QED

Banking on bad policy

It really was a tragic day for this country when the Government actually came to believe that it had saved us from the Global Financial Crisis. There never was much of a problem to begin with, in spite of the sky-is-falling attitude of Treasury and others at the time. 

But what we now have is a Government that is incrementally ruining this country’s economy piecemeal since it believes that it has the golden policy touch. 

We have seen our savings wasted by the billions in building the education revolution and pink batts. We are watching investment in the mining industry slowly crumble as miners think of alternatives to Australia’s developing tax regime. We are experiencing a gathering industrial relations storm caused by the provisions of the Fair Work Act. The NBN is a virtual certainty to cost this country billions more. 

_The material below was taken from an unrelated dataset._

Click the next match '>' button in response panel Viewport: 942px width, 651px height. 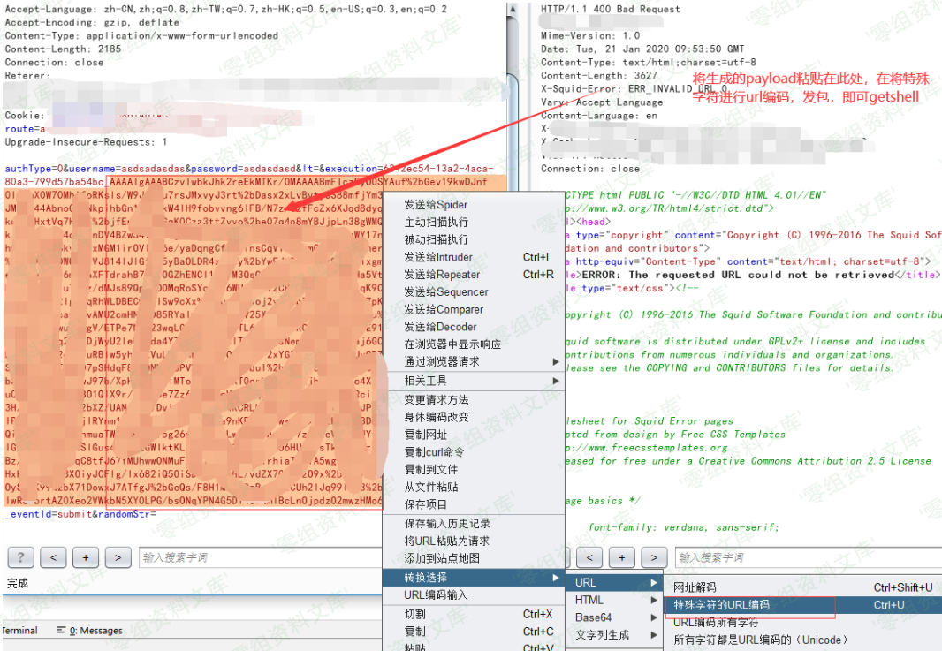(x=654, y=557)
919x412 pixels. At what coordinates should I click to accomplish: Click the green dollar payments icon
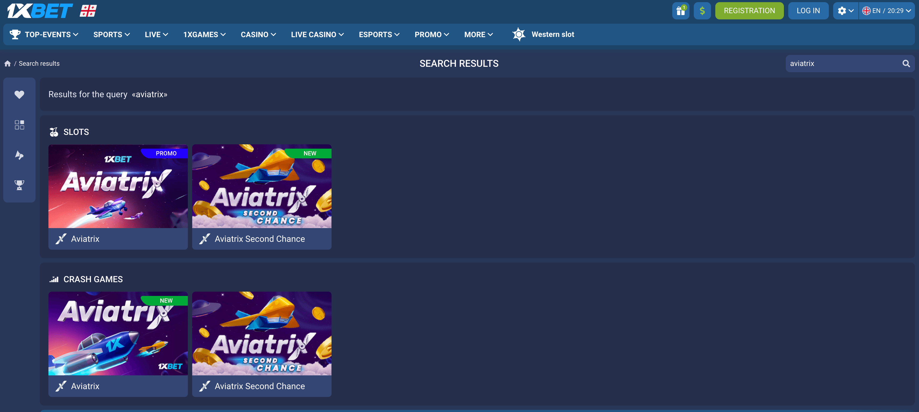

And now it is the banking and financial system’s turn to have the Government’s interventionist approach applied to its rate setting policies. Another great Pyrrhic victory, this time for home owners, as the Government now intends to get rid of exit fees from home loans. 

The situation at present is that you sign on for a home loan and if you want to leave your lender and go to another there are fees that must be paid as you disengage from your current source of funds. 

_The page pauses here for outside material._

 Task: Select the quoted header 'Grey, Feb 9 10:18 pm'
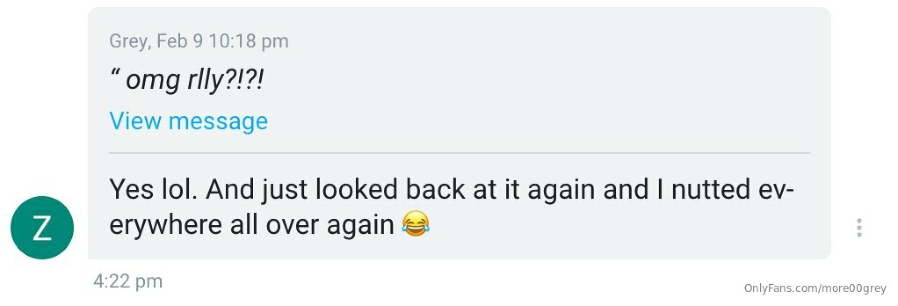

The higher the fees the more borrowers are bound to some particular lending institution since they are unable to take advantage of lower rates elsewhere if the differential in interest payments made is eaten up by the exit fee. 

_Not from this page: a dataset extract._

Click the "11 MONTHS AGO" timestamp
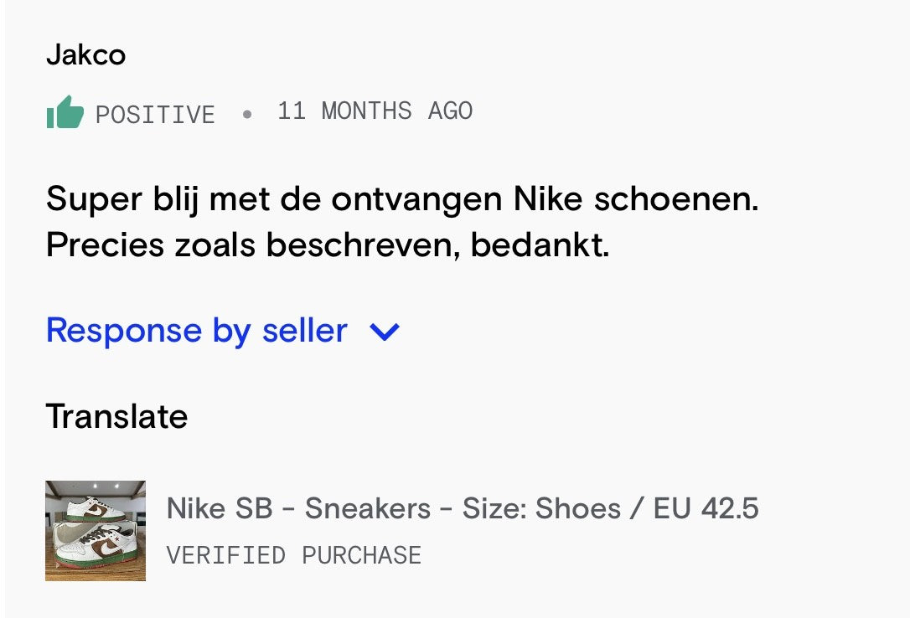The width and height of the screenshot is (910, 618). click(375, 111)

Borrowers are worse off and there is as a result less competition in the mortgage market. Get rid of the fees and rates will fall, the Government argues, because competition will ensure that raising rates above the rate charged by others will see a massive fall in the total value of mortgages on the books. 

Switching the institution from which you borrow would therefore become no more difficult, as the Government sees it, than for example changing chemists. There’s always another one just around the corner. 

Markets Reflect Reality  

But establishing a loan is a lot more difficult than picking up a prescription. Someone wants to borrow, let us say, half a million dollars to buy a house. In the typical circumstance as things are today, they are person unknown to the lender. 

What sorts of guarantees are needed to make sure that the potential borrower will actually repay their debts? If the loan is approved, at some moment the lender will have to draw up a cheque for that half a million. What sorts of things will that lender need to know to give them a really good chance that the money will make its way back to the bank over the twenty-thirty years that the money is in the hands of someone else? 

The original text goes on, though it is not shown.